▶ [Extract]

This research would produce predictably misleading information, especially in view of the proviso for using tests that are known to be inaccurate. This statement appears to show a willingness to make concessions to the concerns of patients. However, when read in the context of the remainder of this draft guideline and the historical claims of PHE and the HPA, it can be recognised as just another ruse to protect those responsible for the incompetent management of Lyme disease. Furthermore, it facilitates those who wish to enforce antimicrobial stewardship on doctors and an unsuspecting patient population, and maintain the illusion that regarding Lyme in the UK - everything is under control.

Claiming that this is 'high priority' appears to be in order to create an impression that Lyme disease is being taken seriously. Whereas the predictable result of this stratagem would be to show that healthy people are seropositive in substantial numbers - just as has been found in other countries. This would aid RIPL and the former Reference Laboratory at Southampton to defend their disgraceful record of obstructing the diagnosis of patients requiring treatment, but do nothing for doctors or their patients who suffer serious and chronic illness due to infection with Lyme bacteria.

▶ [Information provided]
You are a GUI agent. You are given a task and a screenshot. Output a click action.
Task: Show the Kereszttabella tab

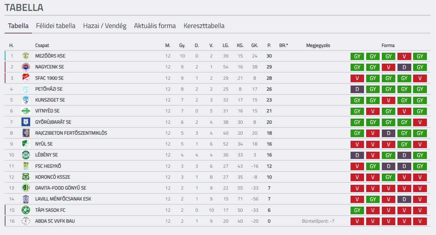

▶ [Problem] Please reproduce the passage of the Lyme disease commentary that begins with the words "Claiming that this" and ends with "with Lyme bacteria.". The data is separate material and has no connection to the Lyme disease commentary.

▶ [Solution to this problem]
Claiming that this is 'high priority' appears to be in order to create an impression that Lyme disease is being taken seriously. Whereas the predictable result of this stratagem would be to show that healthy people are seropositive in substantial numbers - just as has been found in other countries. This would aid RIPL and the former Reference Laboratory at Southampton to defend their disgraceful record of obstructing the diagnosis of patients requiring treatment, but do nothing for doctors or their patients who suffer serious and chronic illness due to infection with Lyme bacteria.